● EXERCISE DETAILS
Give the total of lines holding the word "agent" in the records below, and nothing else.

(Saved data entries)
########################################
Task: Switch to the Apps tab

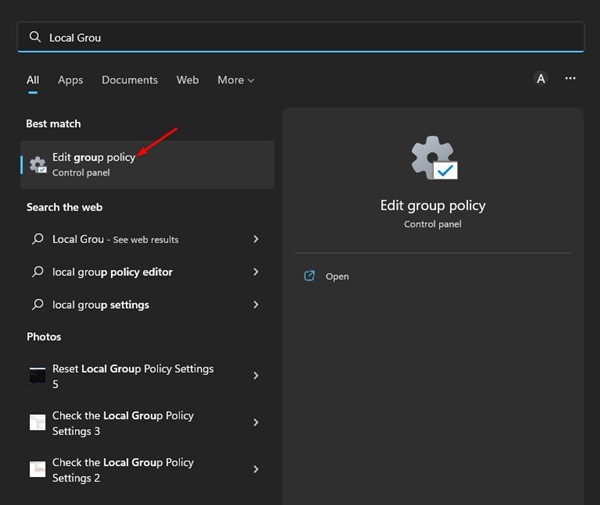Action: pyautogui.click(x=70, y=80)
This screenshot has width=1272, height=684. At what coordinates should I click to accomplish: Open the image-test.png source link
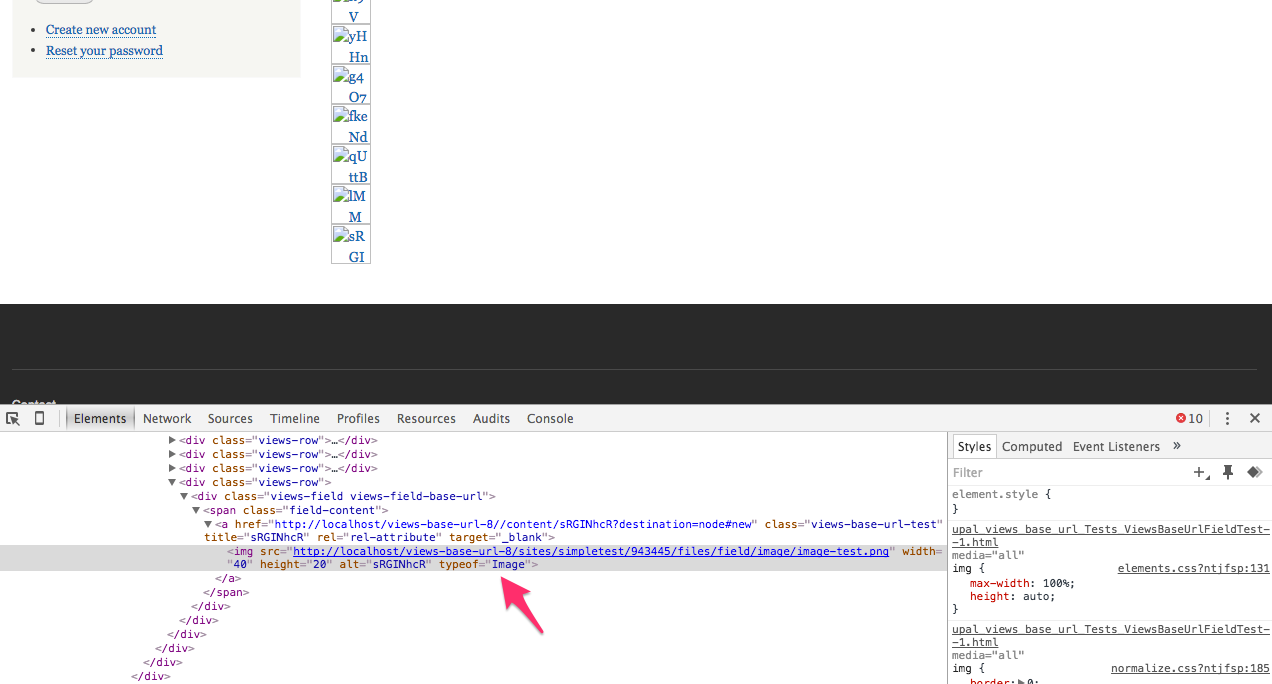(588, 551)
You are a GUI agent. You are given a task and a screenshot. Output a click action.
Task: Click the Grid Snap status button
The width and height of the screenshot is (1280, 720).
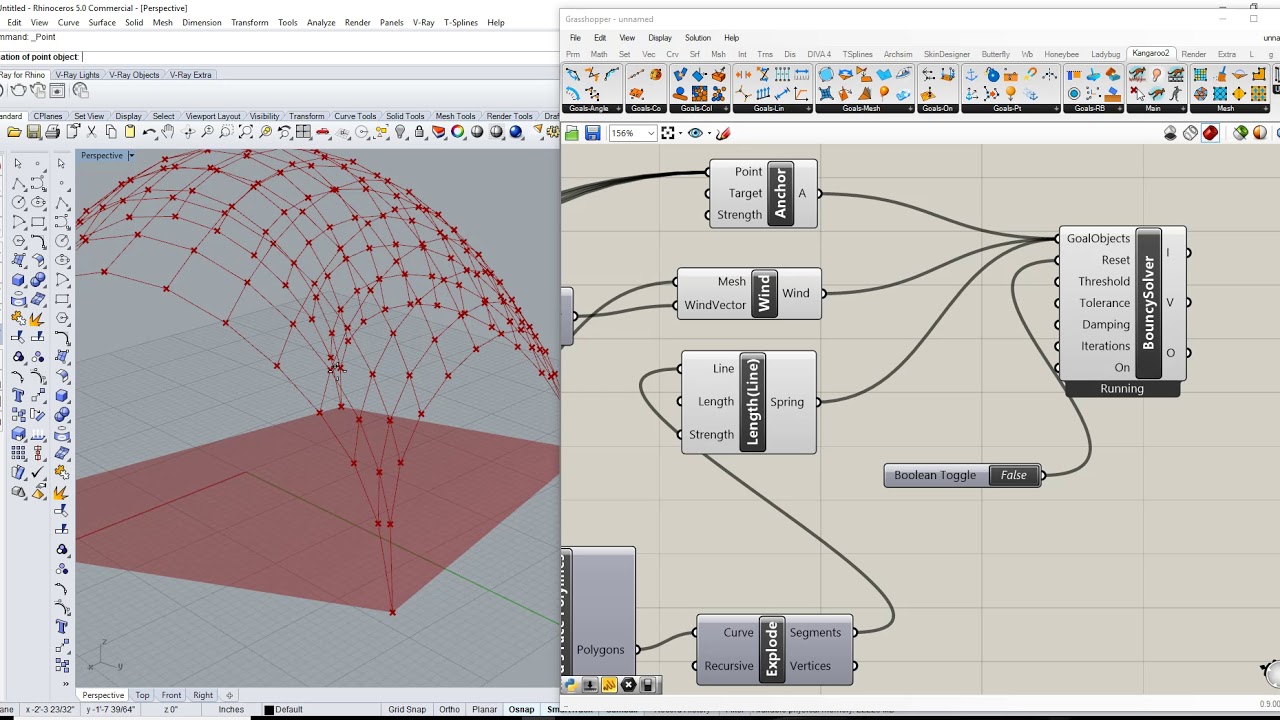tap(406, 709)
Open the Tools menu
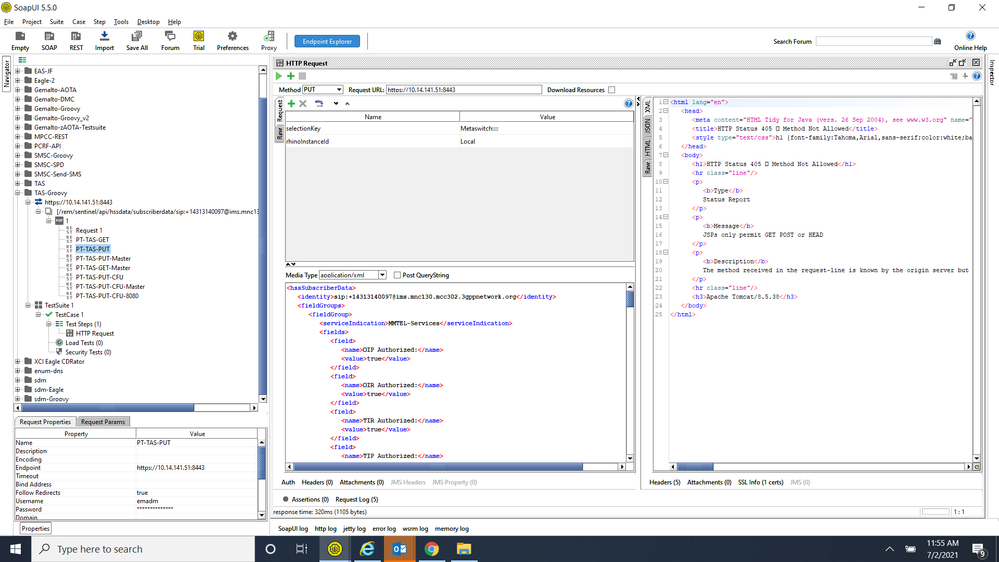The height and width of the screenshot is (562, 999). [121, 21]
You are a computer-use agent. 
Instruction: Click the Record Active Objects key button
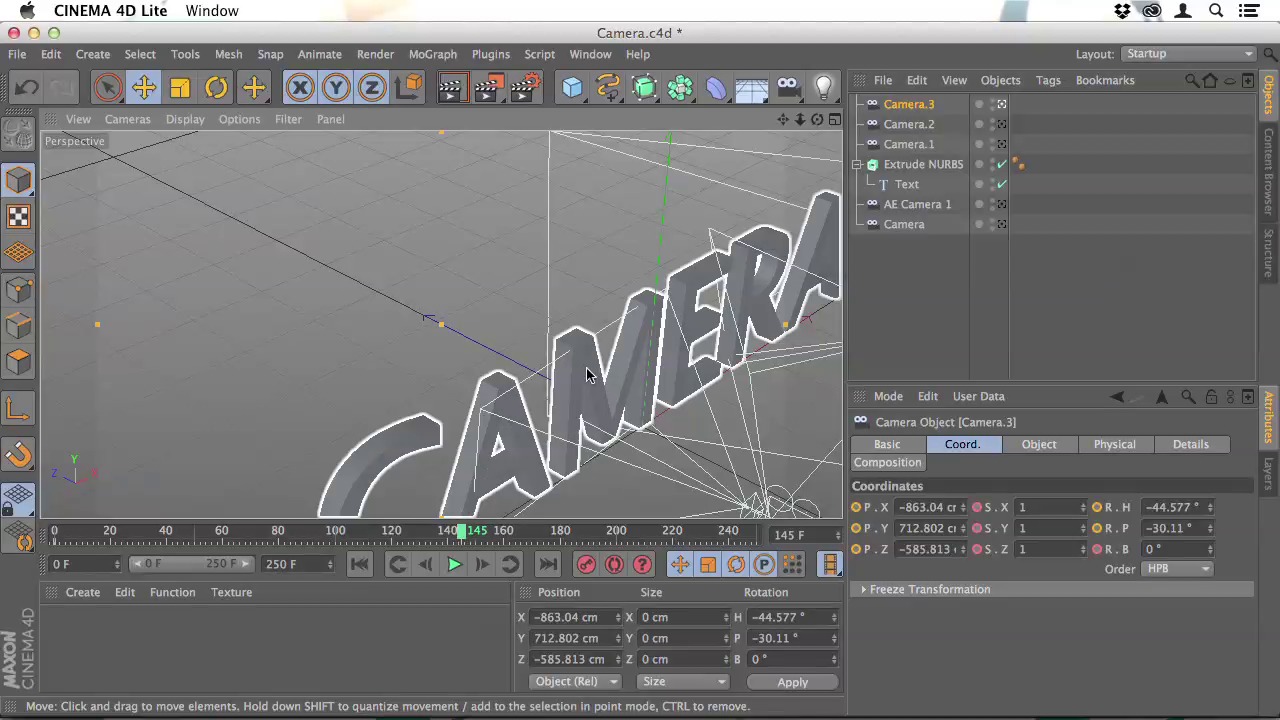[586, 565]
########################################
● RESULT OF THIS EXERCISE
2